The French president added, as if to dispel any remaining accusations of neocolonialism, that he would “never interfere in Lebanese politics.”
His visit, he insisted, is only meant to exert some pressure on the Lebanese political leadership, with the hope of coming up with a new “political deal” that would allow a series of reforms and bring back political accountability.
“I am going to talk to them. I will hold them accountable,” Macron said, speaking of the Lebanese leadership.

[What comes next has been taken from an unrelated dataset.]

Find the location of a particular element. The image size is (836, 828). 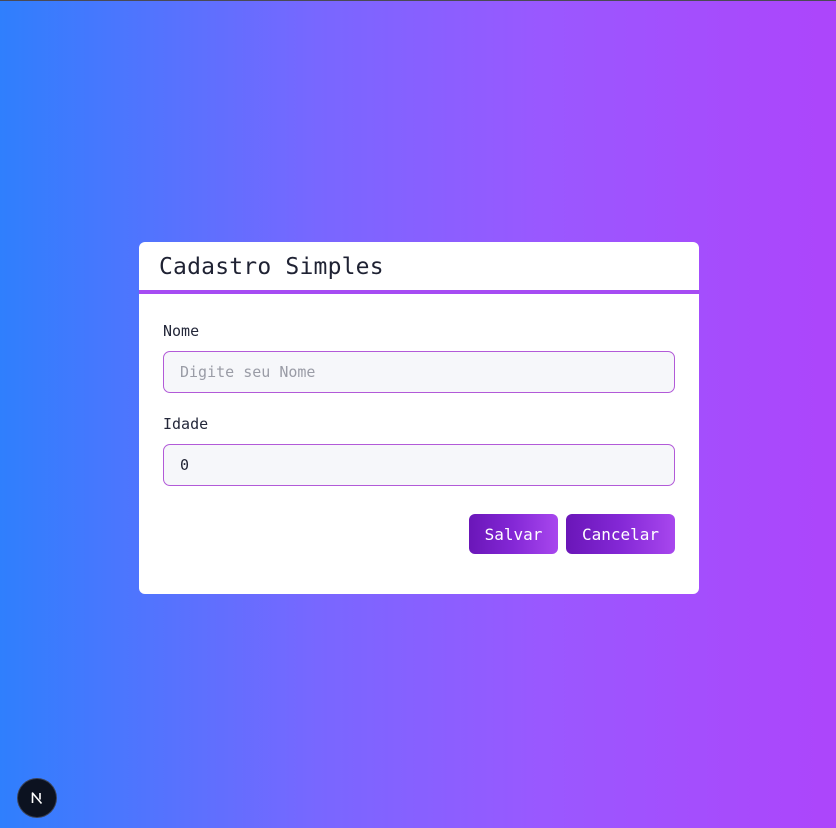

card-header: Cadastro Simples is located at coordinates (419, 268).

In another interesting development, Hassan Nasrallah, Hezbollah’s Secretary-General, welcomed the show of international solidarity. He argued that “all international aid” is sorely needed to help the country get back on its feet.
In normal times, Nasrallah would have seen Macron’s Beirut rhetoric as arrogant, intolerable, or unacceptable. His televised address, the one in which he celebrated global solidarity and welcomed “all international aid,” would have most probably condemned Macron’s gesture.
But these are no normal times for Lebanon, and the Hezbollah leadership surely understands that fulmination and finger-pointing are the last things Lebanon needs amid growing discontent and elite distrust.
And so, like other Lebanese political leaders, the Hezbollah leadership is playing low profile and letting this moment sink in, as protests continue and anger mounts.
However, as the country slowly recovers and the political class goes back to “business as usual,” it remains to be seen how accommodating of criticism and how receptive of the Macron-style foreign pressure and “home truths” delivery the political leadership will be.